A team of veteran computer designers has begun a five-year, $13.5 million project to design a so-called OptIPuter that would eliminate the bandwidth bottlenecks in today's large servers.

With National Science Foundation funding, the researchers want to design a computer with components that talk to each other through fiber optics, said Gregory R. Hidley, head of technology infrastructure at the California Institute for Telecommunications and Information Technology of La Jolla, Calif.

The principal investigator is Larry Smarr, former head of the National Center for Supercomputing Applications in Champaign, Ill.

For many decades, microprocessor speeds have roughly doubled every 18 months, a rule of thumb known as Moore's Law. But electrical communication between a large system's processors and its memory and disk storage failed to keep pace.

Optical networks, however, have gotten to the point where bandwidth is doubling roughly every nine months, Hidley said.

In the proposed OptIPuter, to be built in San Diego, the networks and interconnects will be as fast as the processors if not faster, Hidley said.
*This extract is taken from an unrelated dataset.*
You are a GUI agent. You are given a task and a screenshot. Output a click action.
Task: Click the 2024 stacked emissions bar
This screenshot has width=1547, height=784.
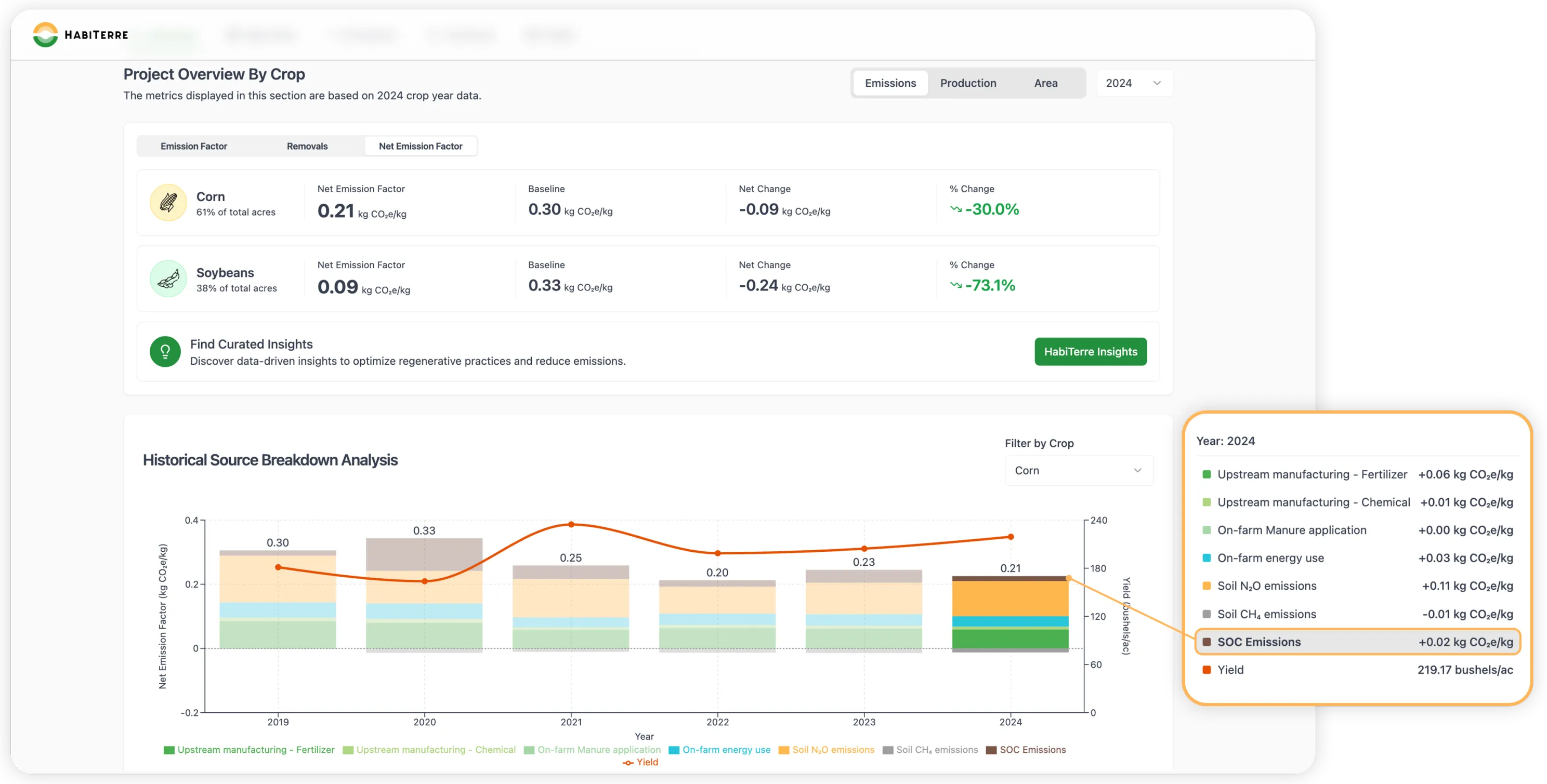coord(1010,606)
The OptIPuter will use high-end optical switches and routers from Richardson, Texas, startup Chiaro Networks Ltd.

The optical switches can transmit up to 6.3 trillion bits per second, said Steven J. Wallach, vice president for technology at Chiaro Networks and a co-founder of former supercomputer maker Convex Computer Corp.
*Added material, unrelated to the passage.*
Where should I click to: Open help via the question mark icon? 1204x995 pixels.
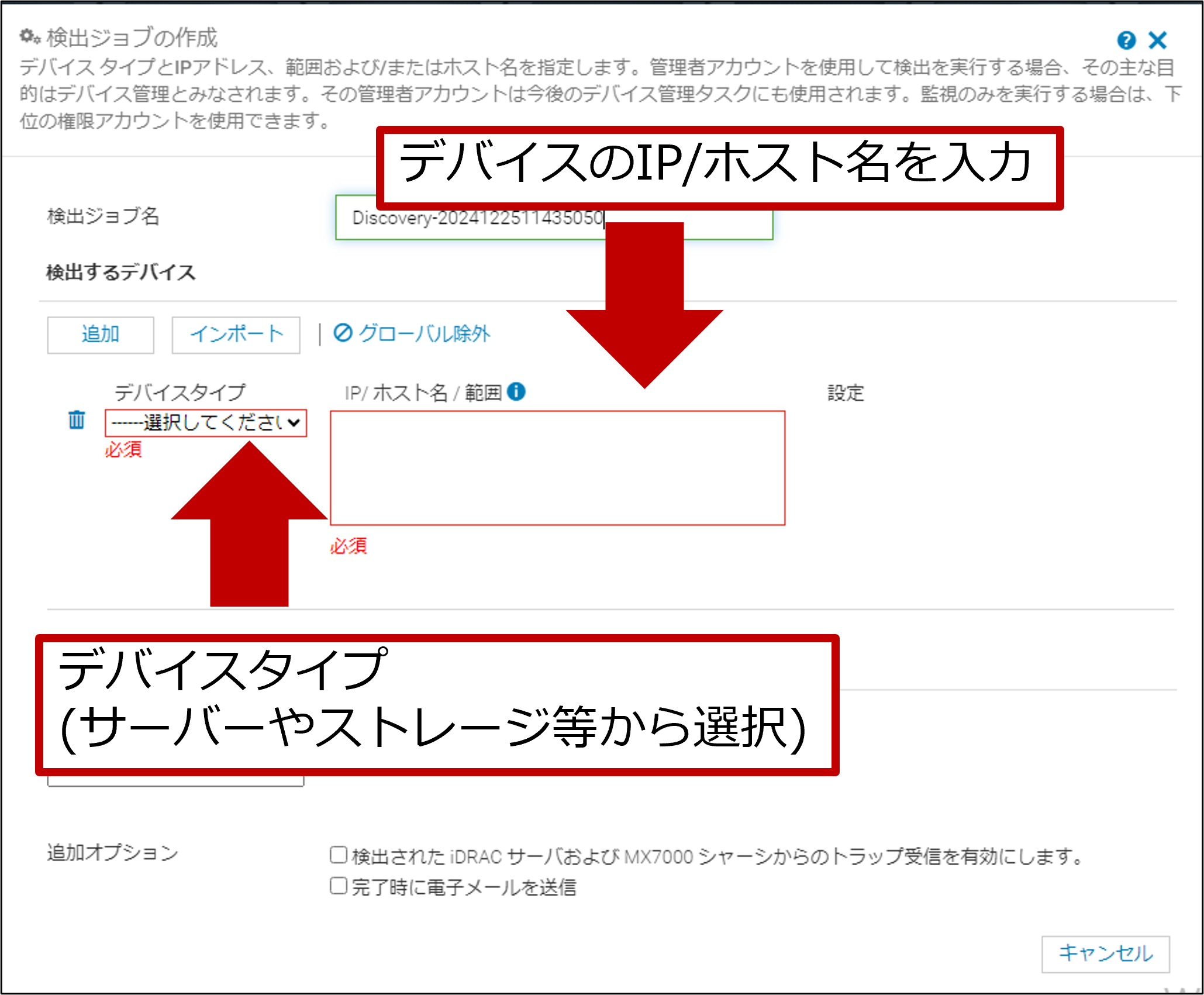pyautogui.click(x=1126, y=40)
High-bandwidth computing could make telemedicine easier by speeding the transfer of large data files from medical imaging devices, said Philip M. Papadopoulos, program director for grid and cluster computing at the NSF-funded San Diego Supercomputer Center.

'When you hook things together and transfer data back and forth very reliably, it becomes transparent whether your data is 50 yards or 50 kilometers away,' Wallach said. 'Now the grid is the supercomputer.'

Researchers from Northwestern University and the University of Illinois at Chicago are investigating a so-called switched-lambda approach, in which dense wavelength division multiplexing carries multiple channels on a single fiber.